PROV’s Interoperable Data service

In 2012, in collaboration with their counterpart agency State Records New South Wales, PROV had set up an Interoperable Data publishing service with funding from the Australian National Data Service. They custom-built some software to export data from Archives One to produce a set of metadata records in RIF-CS format, and they deployed an off-the-shelf software application (an “OAI-PMH Repository”) to disseminate those metadata records over the web.

Originally, the OAI-PMH repository was serving data to the Australian National Data Service, which runs an aggregation service called Research Data Australia, which offers researchers pointers to all manner of scientific, historical and cultural datasets. The PROV metadata, covering the full history of government records in Victoria, is a useful resource for social science researchers, genealogists, historians, and others.

More recently, PROV’s OAI-PMH repository has also been harvested by the National Library of Australia’s Trove service.

Now at last it will be harvested by the Public Record Office itself.

The data pipeline

The software I’ve written consists of a web application which I wrote using a programming language for data pipelines called XProc. The software itself is open source and available on GitHub in a repository with the ludicrously acronymous title PROV-RIF-SPARQL.

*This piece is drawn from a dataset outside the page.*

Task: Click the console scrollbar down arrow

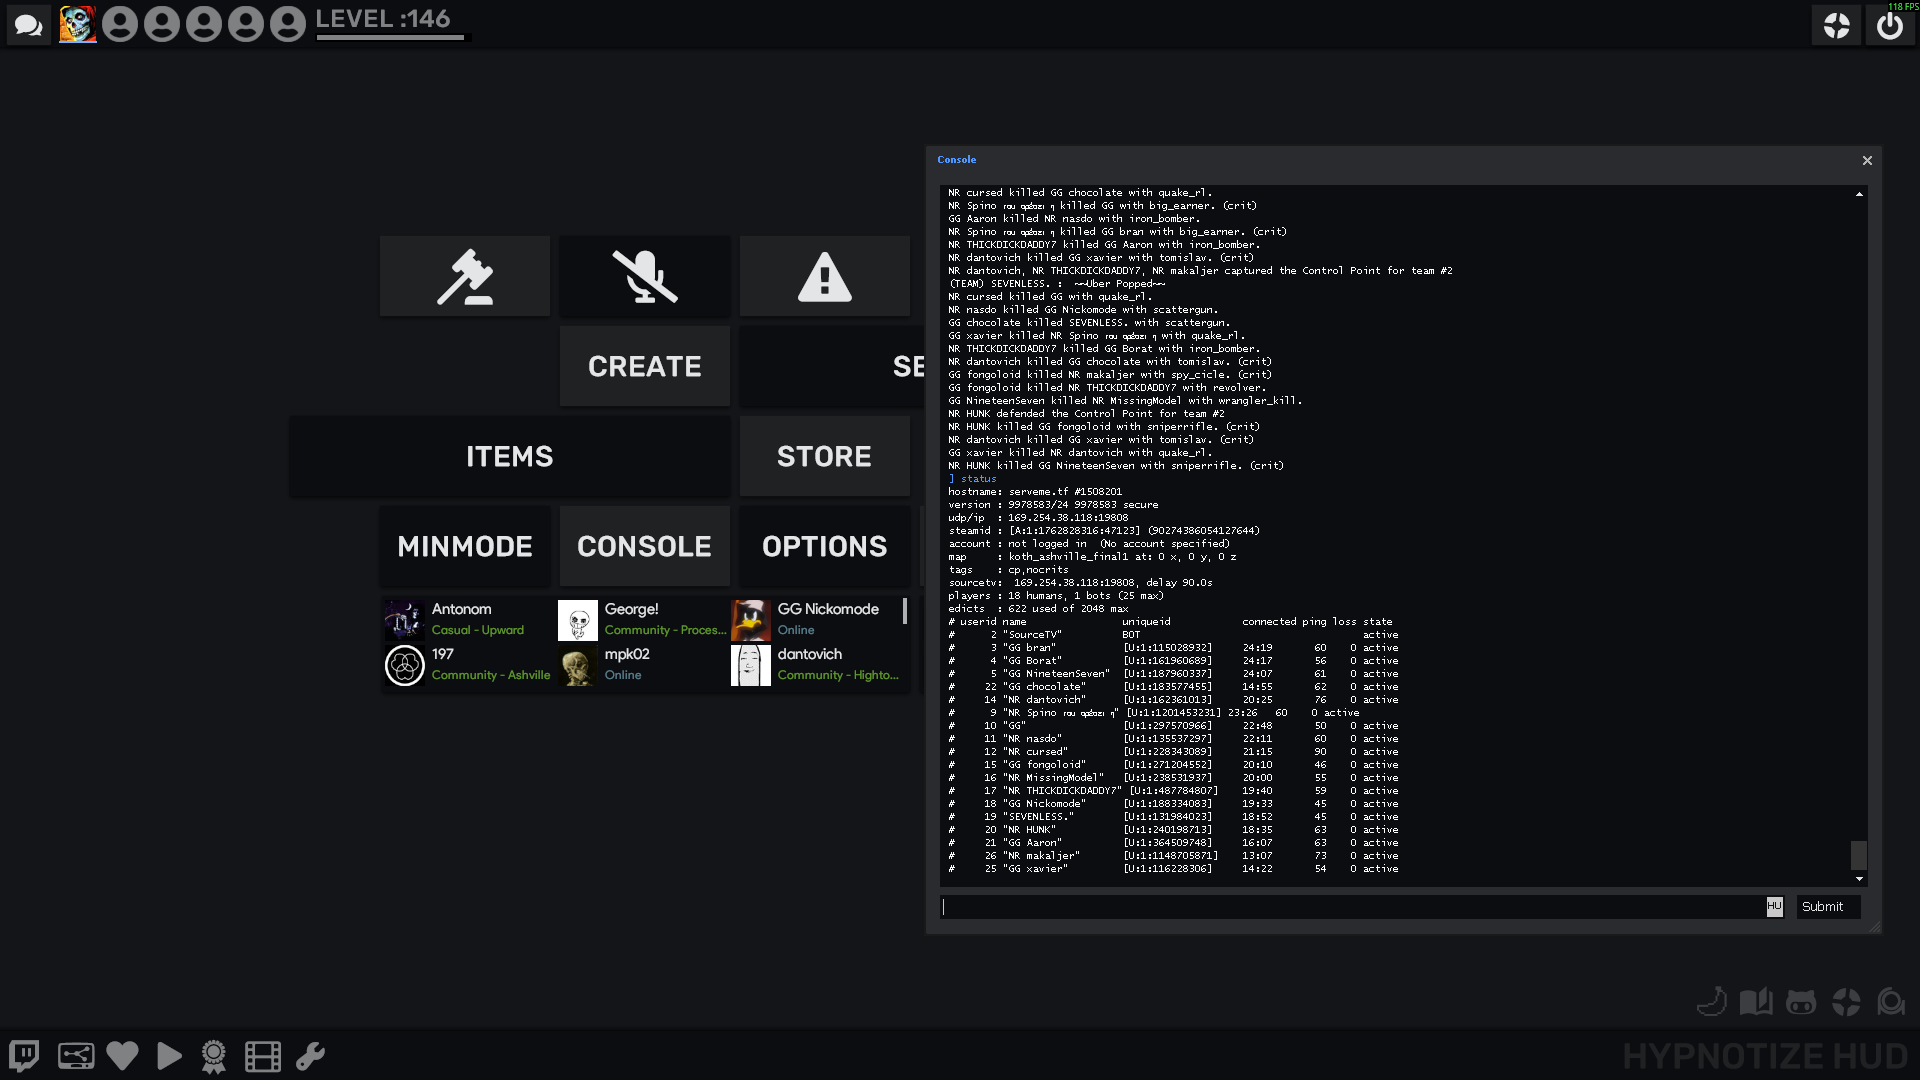Action: click(x=1859, y=879)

This XProc application tediously harvests the metadata records (there are more than 30000 of them) and converts each one from RIF-CS format into RDF/XML format. The RDF/XML data is a reformulation of the RIF-CS in which the hierarchical structures of the RIF-CS are re-expressed as a network of interconnected statements; a kind of web of nodes and links which mathematicians call a “graph”. The statements in these graphs are expressed using the international standard conceptual framework for cultural heritage data; the CIDOC-CRM. My harvester then stores all these RDF/XML documents (or “graphs”) in a SPARQL Graph Store (a kind of hybrid document store and database). The SPARQL Graph Store allows each graph to be addressed individually, but also for the entire dataset to be treated as a single graph, and queried as a whole. Finally, the RDF dataset is queried to produce the two summarised data files which the visualization itself requires; these are simple spreadsheets in CSV (Comma Separated Values) format. One table contains information about each government agency or function, and the other table lists the relationships which have historically existed between those agencies and functions.

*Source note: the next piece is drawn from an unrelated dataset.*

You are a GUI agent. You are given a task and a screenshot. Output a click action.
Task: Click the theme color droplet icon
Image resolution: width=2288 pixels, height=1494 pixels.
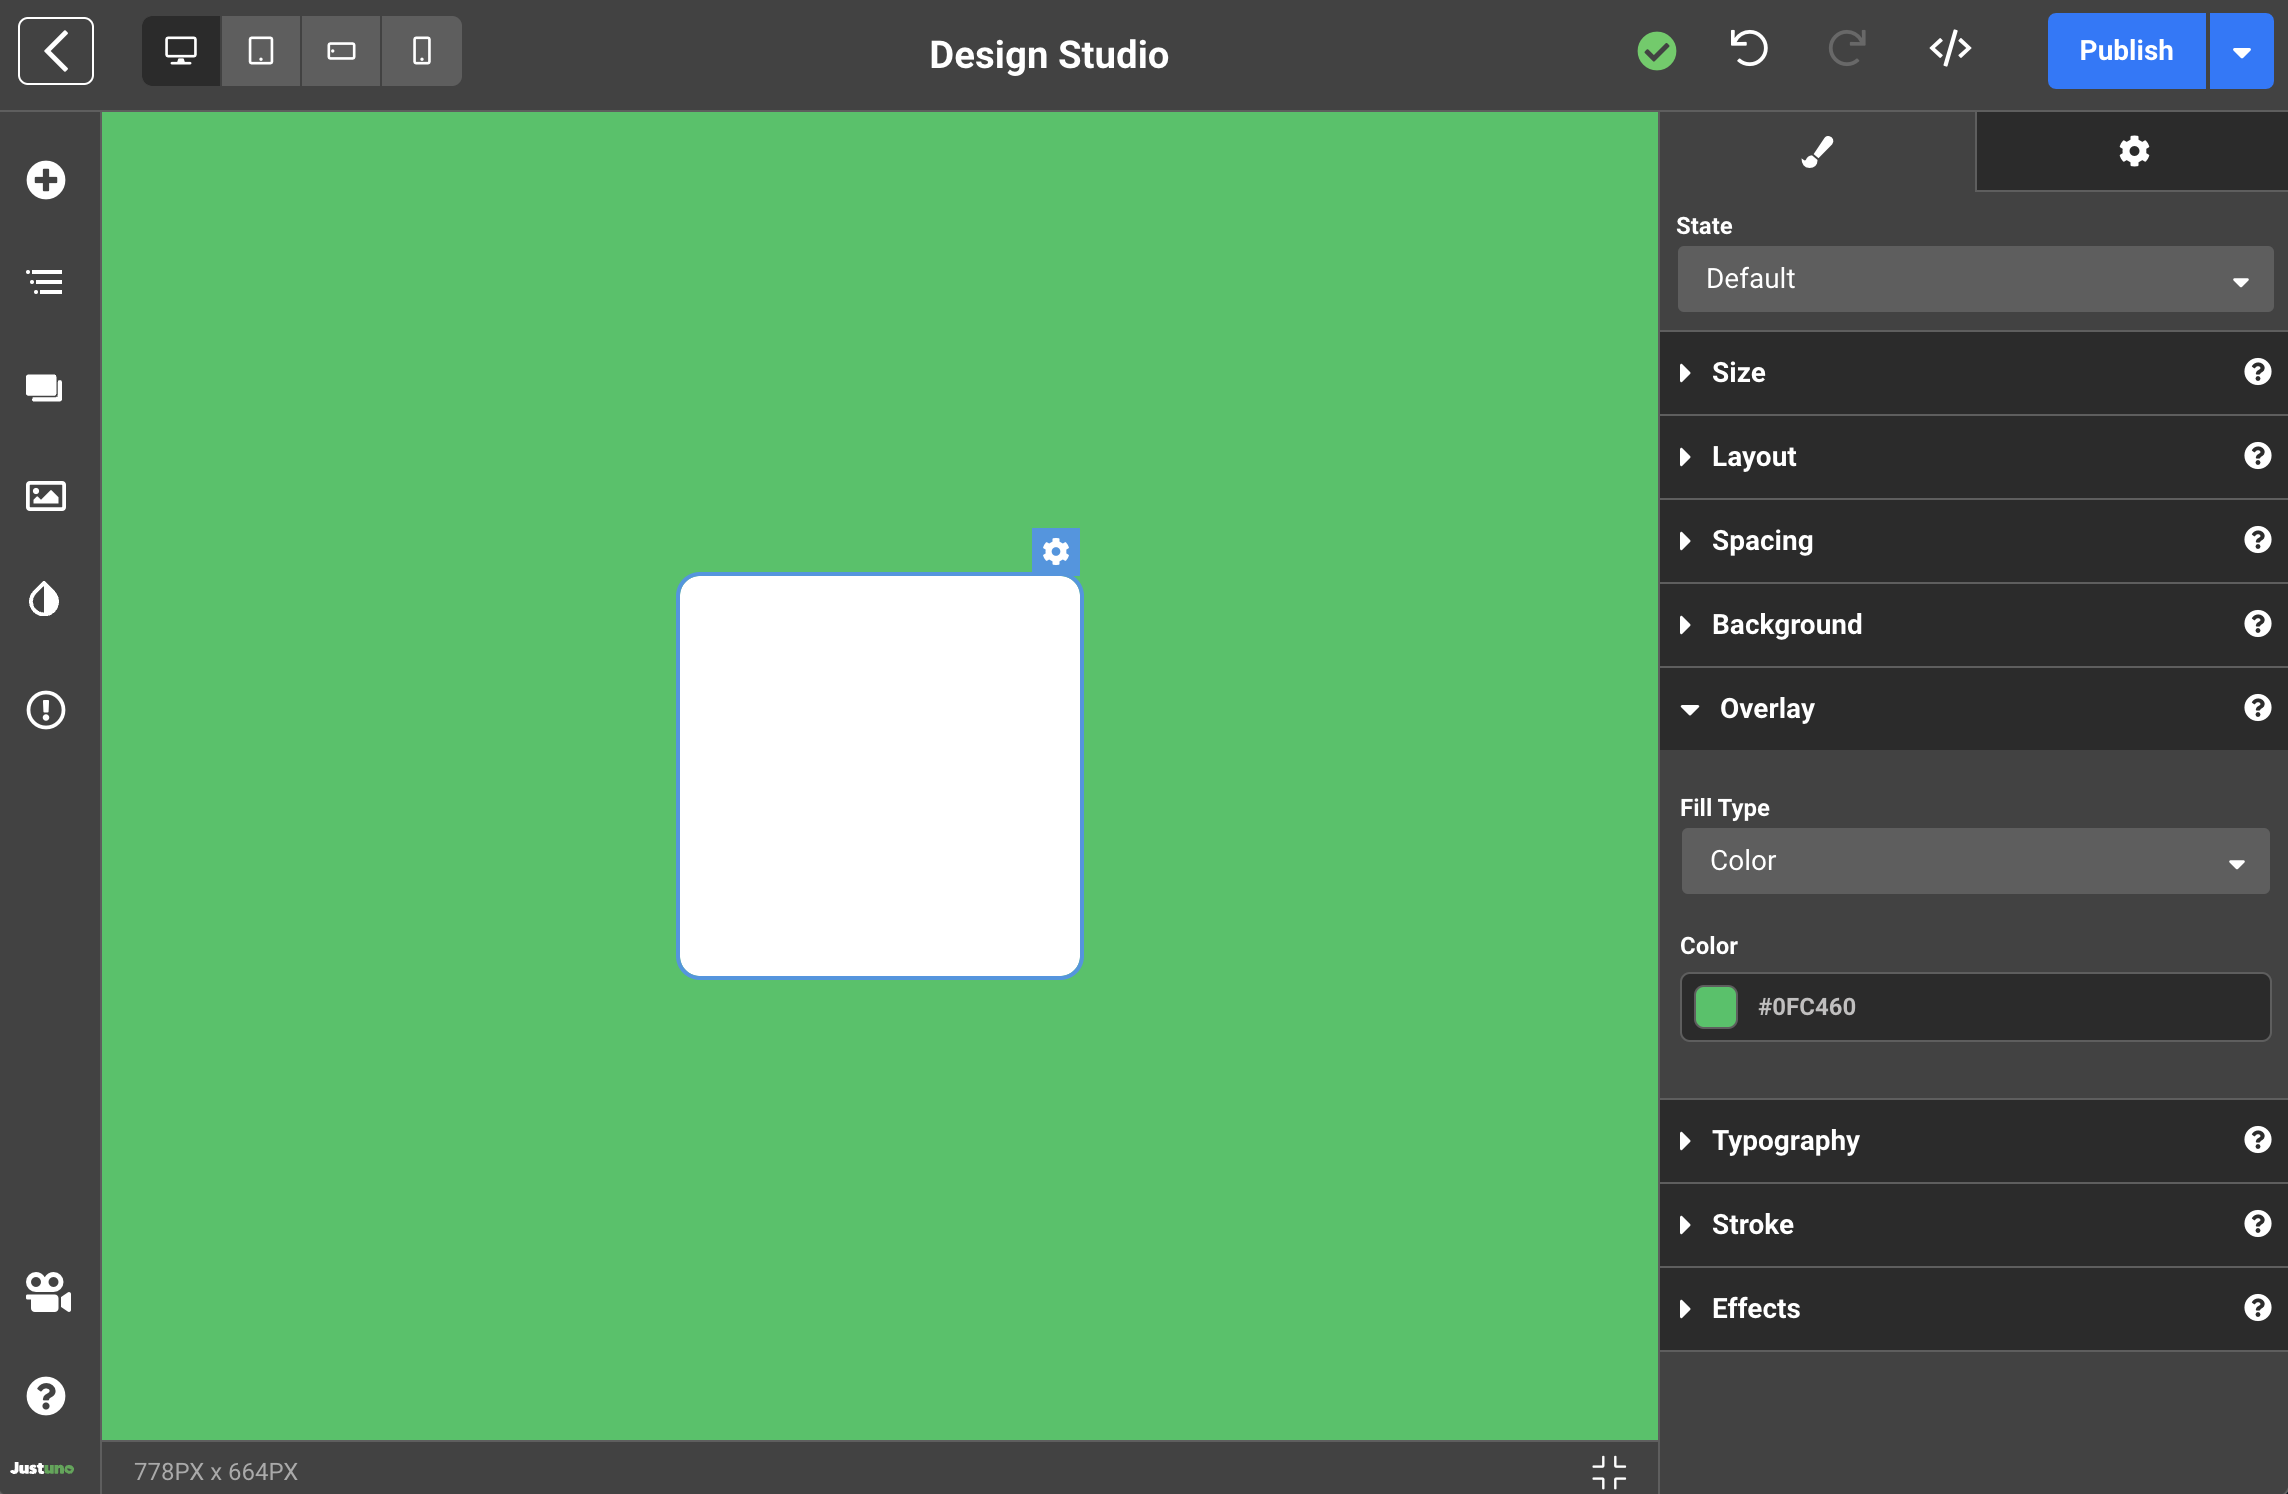click(x=46, y=600)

The harvester has a basic user interface where you can start a data harvest; a process that takes about half an hour to complete. In this interface you can specify the location of the OAI-PMH server you want to harvest data from, the format of the data you want to harvest, and the location of the SPARQL Graph Store where you want to store the result, amongst other parameters. In practice, this user interface isn’t used by a human (except during testing); another small program running on a regular schedule makes the request.

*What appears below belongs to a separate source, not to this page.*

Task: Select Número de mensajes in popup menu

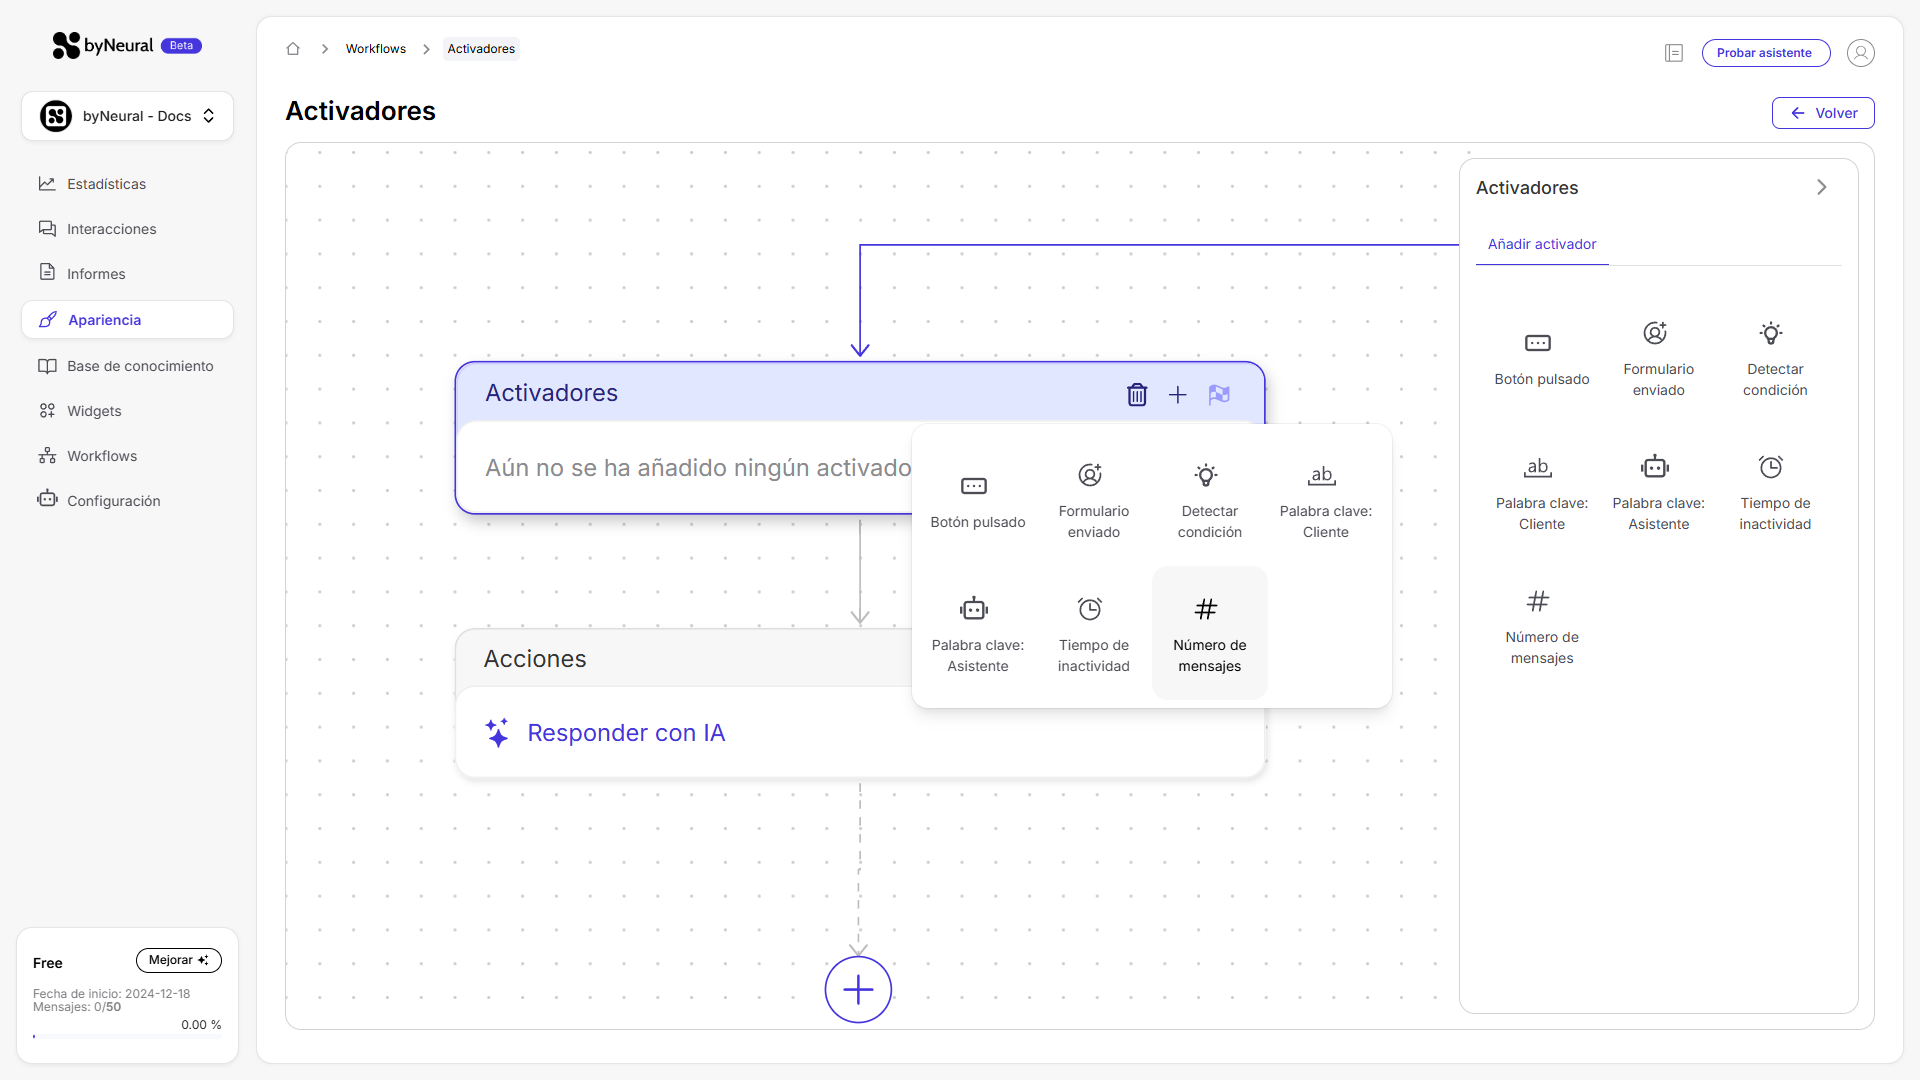Action: [1209, 633]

At this stage of the project, the RDF graph is only used internally to PROV, where it functions purely as an intermediate between the RIF-CS input and the CSV output. The RDF data and the SPARQL database together just provide a convenient way to aggregate a big set of records and query the resulting aggregation. But later I have no doubt that the RDF data will be published directly as Linked Open Data, opening it up, and allowing it to be connected into a world-wide web of data.